MES: IL GIOCATORE DI POKER E LE STELLE CADENTI.
Alla fine il Movimento 5 Stelle ha ceduto la propria sovranità e chinando il capo, nonostante tutte le pantomime dei giorni passati, ha firmato quasi compatto il provvedimento sul MES e permettendo al governo Conte di andare ancora avanti.
Tutti a partire da Di Maio ma anche e soprattutto Renzi, nei giorni precedenti il voto, hanno fatto il loro teatrino del dissenso e dello smarcarsi, per dimostrare agli italiani che erano distanti da Conte ed il suo governo, ma è bastata una parolina magica che tutti hanno votato compatti la fiducia al governo.
Vi è una parolina magica che indora la pillola ed è: “elezioni anticipate”.
Questa parolina
diventa una magica scusa per cui purtroppo a dispetto di quanto si affermava ci
si deve contraddire per fare spazio alla responsabilità che il periodo
richiede.
Qualche perdita in più l’ha sicuramente sofferta il Movimento 5 Stelle con
l’ulteriore perdita di deputati e senatori, proprio loro che erano contro il
voto di scambio e contro il cambio di casacca.
Ma soprattutto una perdita di consenso ulteriore, nei confronti dei loro sostenitori, di chi ancora cerca di difendere una scelta di voto, fatta nel 2018.
Indubbiamente il movimento che nel 2018, alle elezioni politiche, riuscì a prendere quasi il 33% dei voti, risultando il primo partito dell’arco costituzionale, non esiste più o meglio è un pallido fantasma di se stesso.
Com’è potuto succedere?
Io credo che la colpa
di questa situazione sia nel DNA malato del Movimento 5 Stelle, movimento
antipolitico e populista che manca di un’ideologia di riferimento forte, un
totem a cui appellarsi nei momenti di difficoltà, quando si è chiamati a
compiere delle scelte importanti, uno schema di valori ideali che affondano
nella storia e nella cultura di una nazione o dell’umanità.
Questo ha comportato che il movimento in fondo non è altro che un’associazione
privata di cittadini che nella politica hanno trovato il loro ascensore
sociale, per scalare posizioni reddituali migliori.
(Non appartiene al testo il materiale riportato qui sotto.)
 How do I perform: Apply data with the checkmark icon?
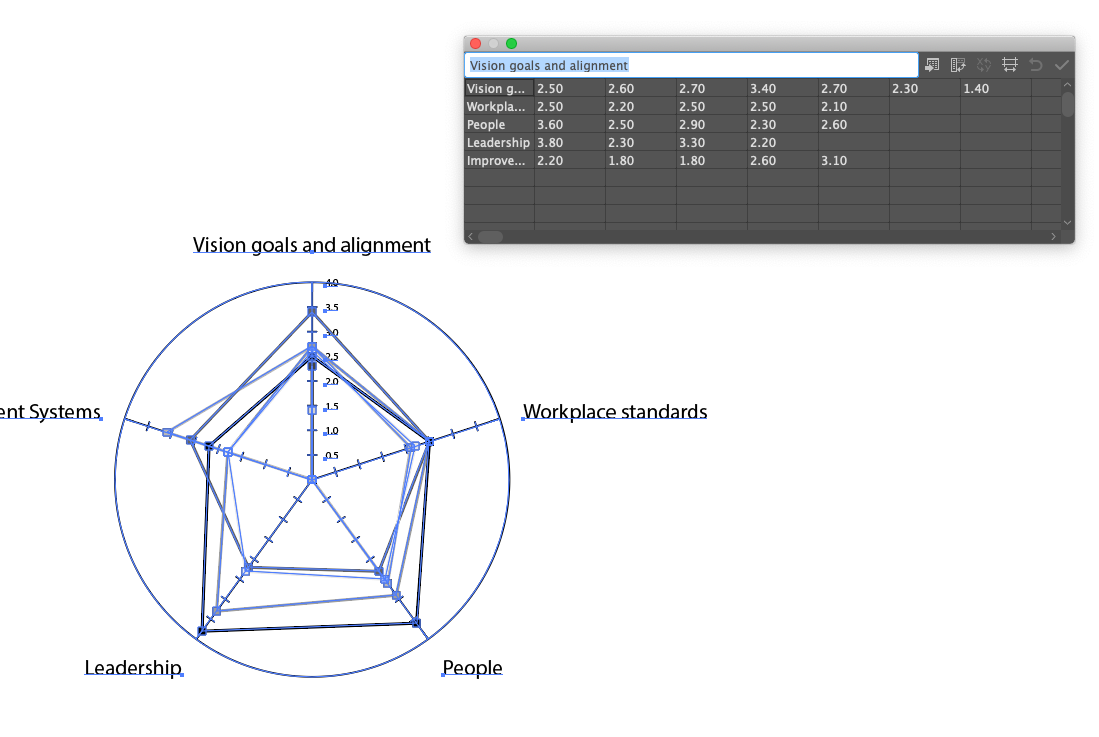(1061, 64)
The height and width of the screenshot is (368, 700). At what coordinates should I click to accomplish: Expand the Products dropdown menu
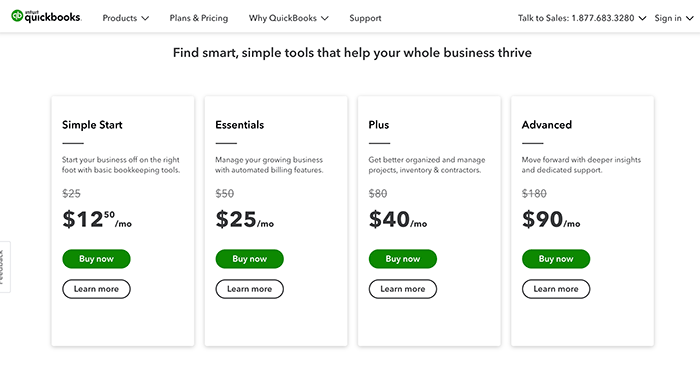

A questo punto il movimento ha un solo obiettivo che è quello di mantenere le poltrone con un danno nefasto per il paese vista l’inaudita incapacità degli attori espressi e chiaramente presente anche agli alleati col PD in testa.
Prima o dopo comunque si arriverà al voto, per cui traditi i pochi valori di riferimento e disattesi i piani del programma politico, ora deputati e senatori pentastellati, cercano di massimizzare le rendite acquisite o di rifarsi un’immagine o una posizione in altri gruppi politici.
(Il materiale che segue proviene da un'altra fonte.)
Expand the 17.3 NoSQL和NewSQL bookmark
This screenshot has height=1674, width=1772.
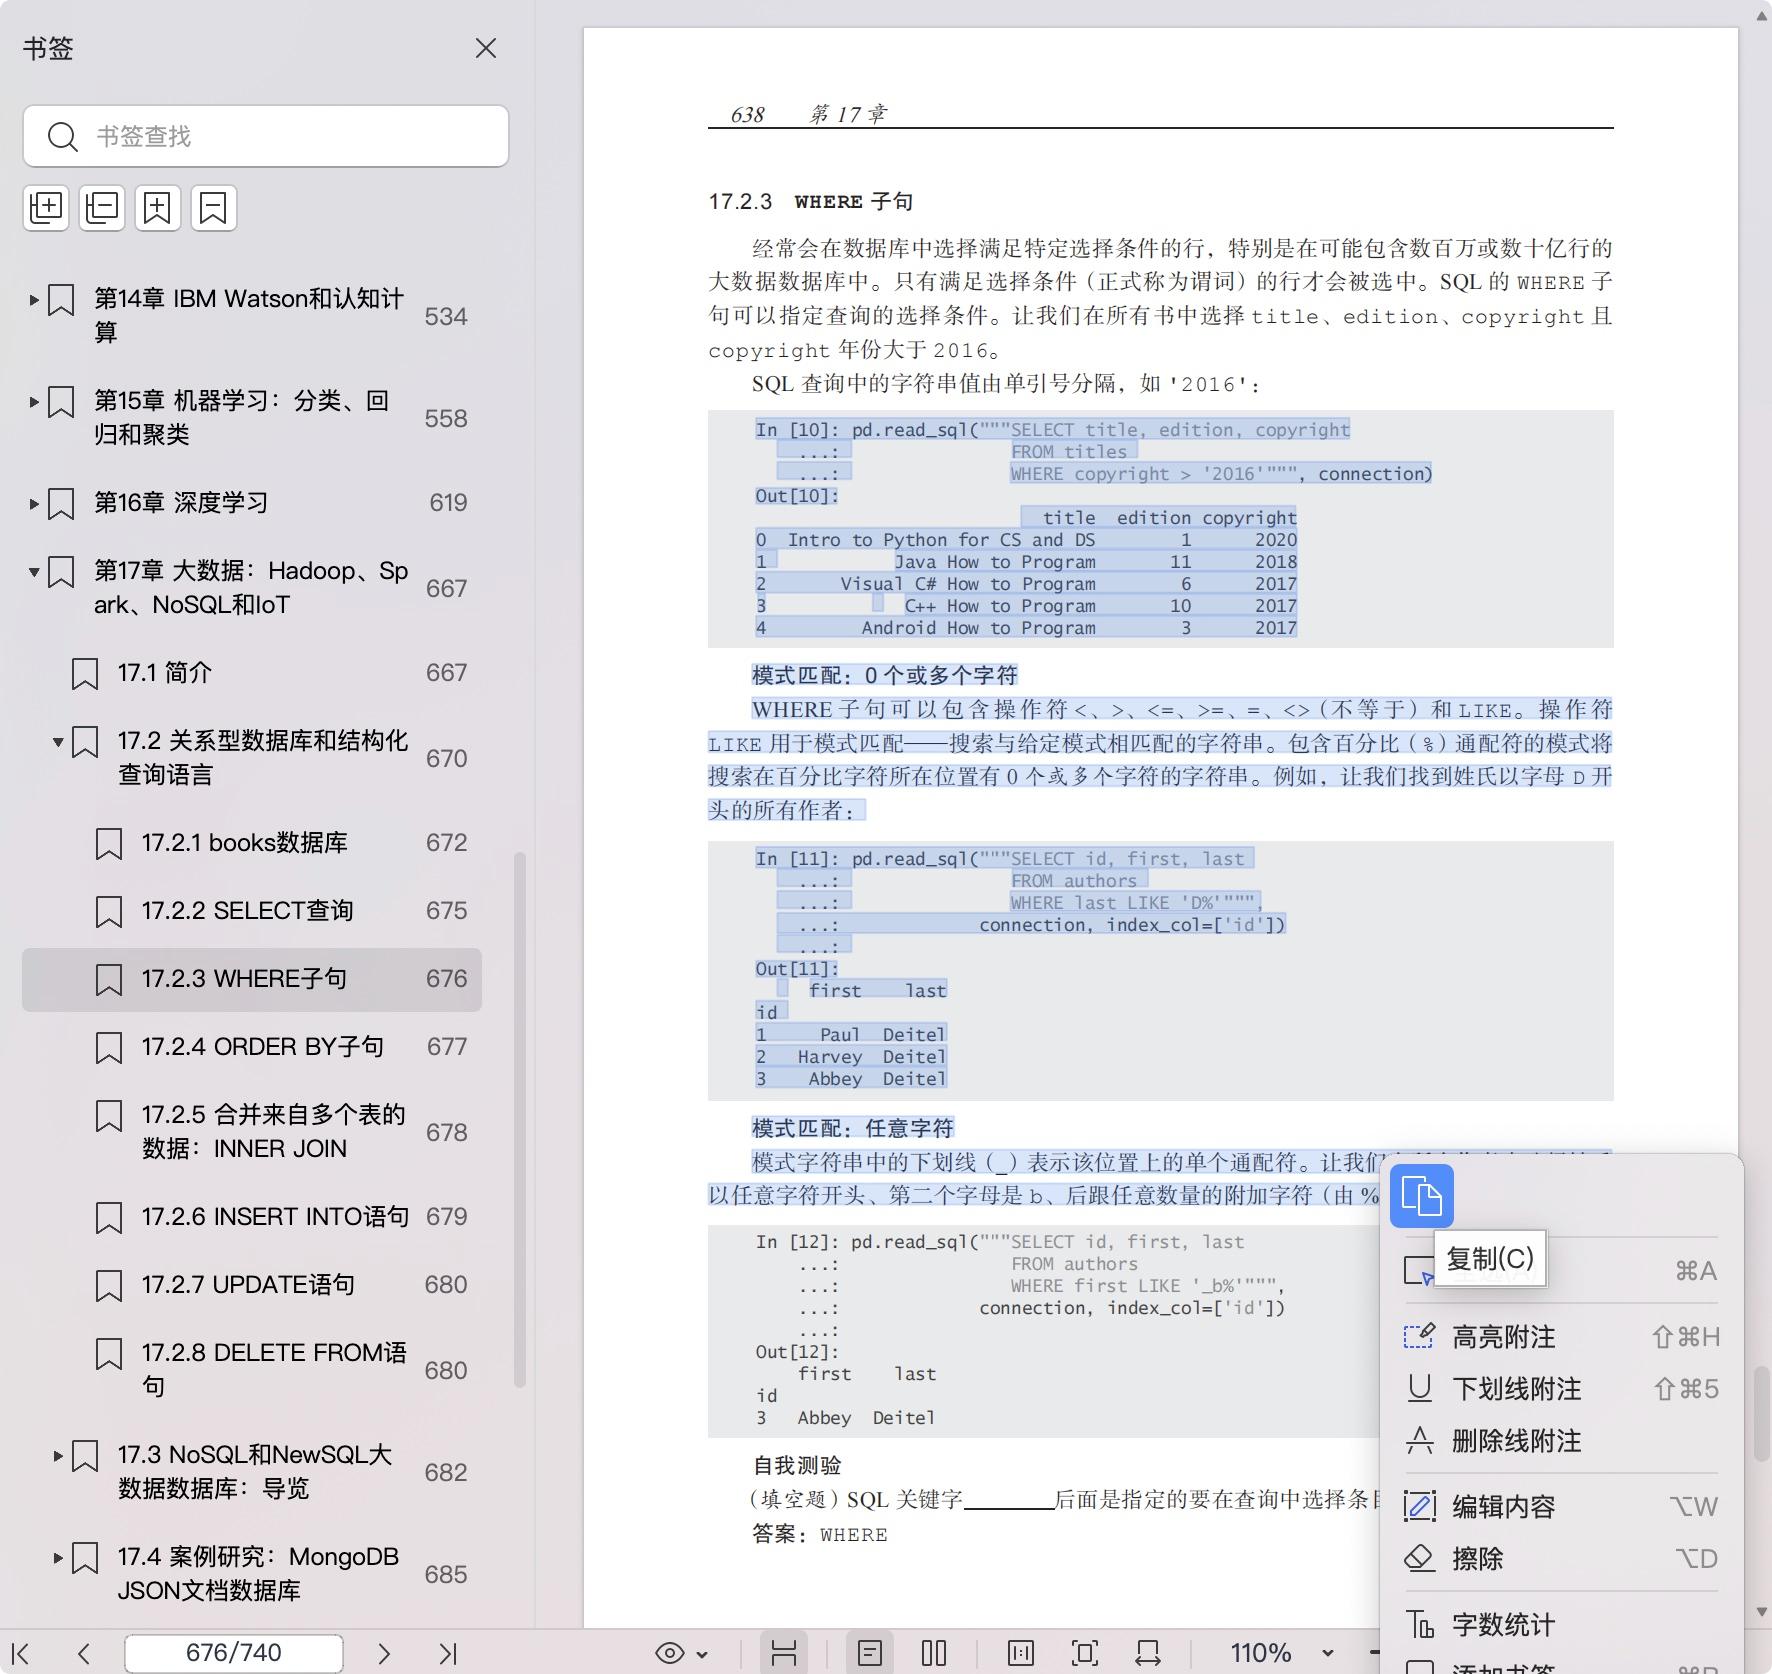(x=58, y=1456)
Per Matteo Renzi il discorso è un pò diverso, politico esperto, artefice del governo Conte 2, sa che ha ancora da poter raccogliere un usufrutto politico dalla sua creatura, in termini di poltrone nelle aziende di stato o in altre posizioni all’interno della Pubblica Amministrazione per i suoi uomini.
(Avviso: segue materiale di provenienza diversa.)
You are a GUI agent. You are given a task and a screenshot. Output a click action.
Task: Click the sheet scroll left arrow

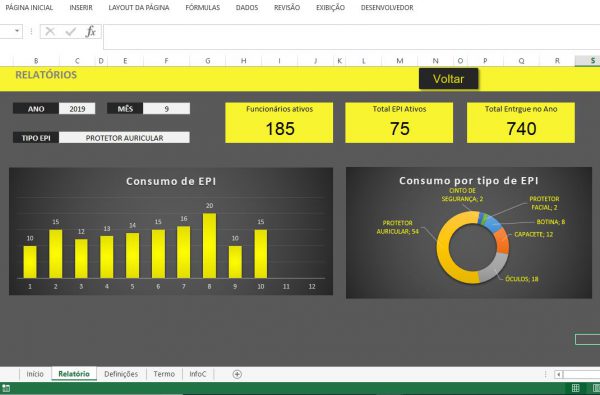(x=559, y=374)
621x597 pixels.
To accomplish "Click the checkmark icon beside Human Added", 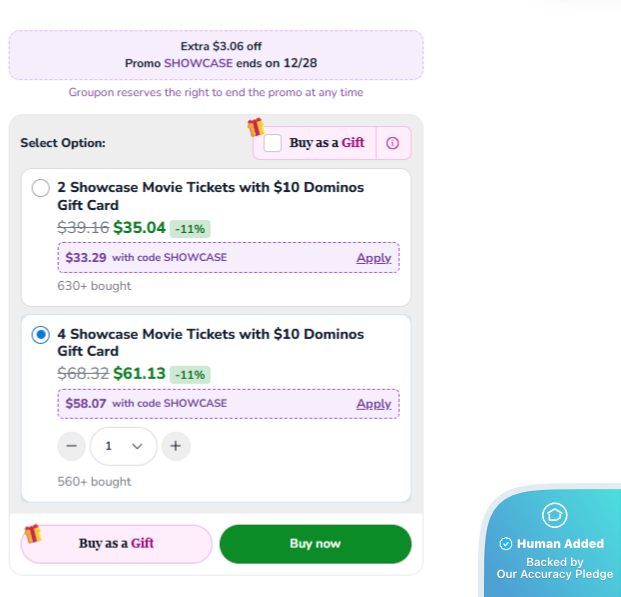I will pos(506,544).
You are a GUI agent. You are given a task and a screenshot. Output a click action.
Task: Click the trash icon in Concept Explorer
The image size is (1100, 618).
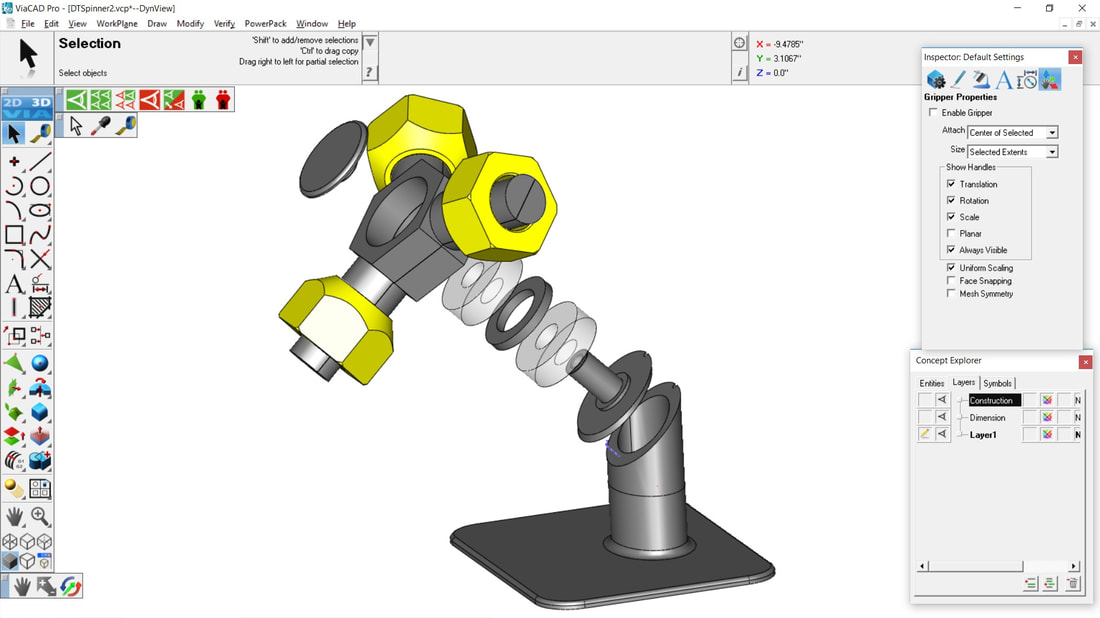[x=1072, y=584]
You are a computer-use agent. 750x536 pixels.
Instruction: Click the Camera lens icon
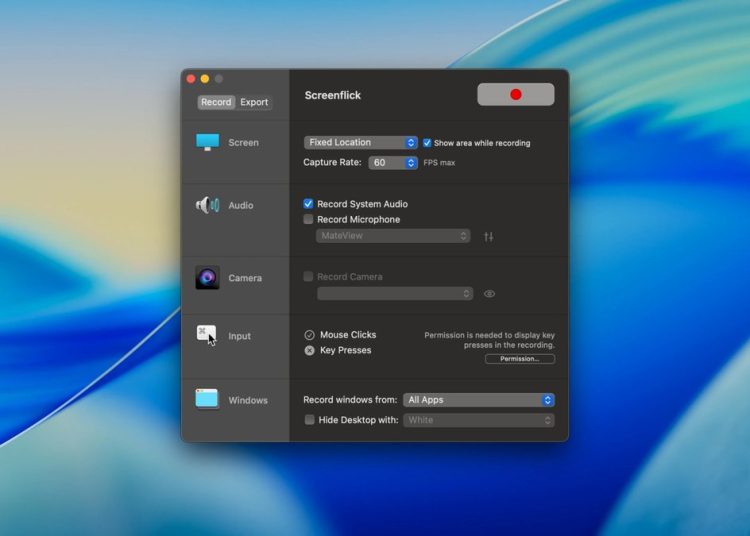click(207, 278)
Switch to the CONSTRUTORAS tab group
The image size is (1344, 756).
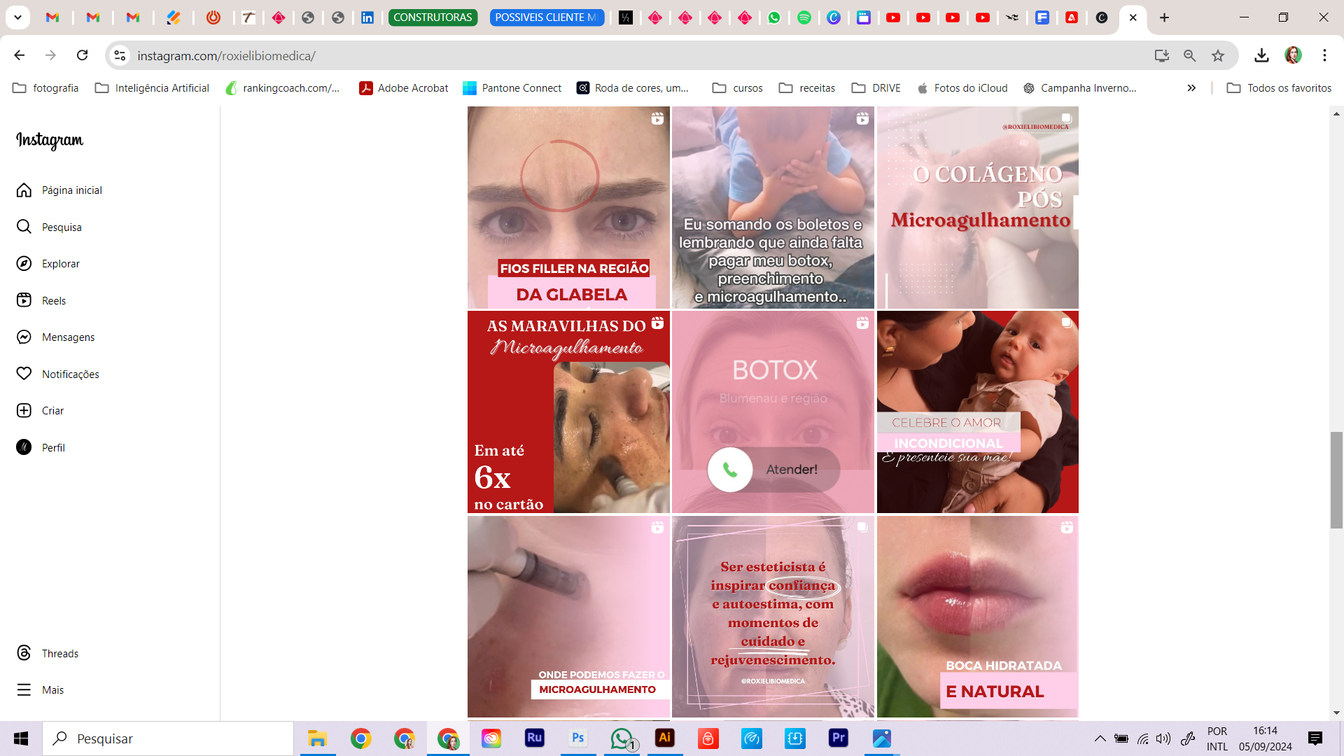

I suoi dissensi erano solo un’avviso di riscossione per il governo ed i suoi alleati, tenuti costantemente in scacco dal peso della sua formazione.
Da buon giocatore di poker, ieri, nel corso del suo intervento, ha detto che le poltrone al governo erano a disposizione, sapendo perfettamente che nessuno gliele avrebbe toccate, pena la caduta del governo e l’elezione anticipata.
Renzi sta cercando di
costruire un’alterità rispetto al PD e al Movimento 5 Stelle in previsione
delle future elezioni politiche e per cui deve trovare parole nuove e strategie
di diversificazione in modo da superare la soglia in cui le proiezioni mettono
la sua compagine politica.
In questi giorni abbiamo così potuto assistere ad una fenomenologia politica
che credo unica nel suo genere a livello mondiale, un altro di quei primati
italiani, che non fa invidia a nessuno e che naturalmente genera sospetto sulla
capacità del nostro paese di rispettare i patti con gli altri paesi europei
Germania e Francia in testa.
Come ho già detto il nostro è il paese del trasformismo, dove le parole non dicono quello che è il pensiero reale, e questo purtroppo non è un bene per noi cittadini che ne paghiamo le conseguenze.
L’Italia ha bisogno di un ritorno ad una politica dei valori e dei grandi ideali, la politica della bassa cucina ha fatto il suo tempo.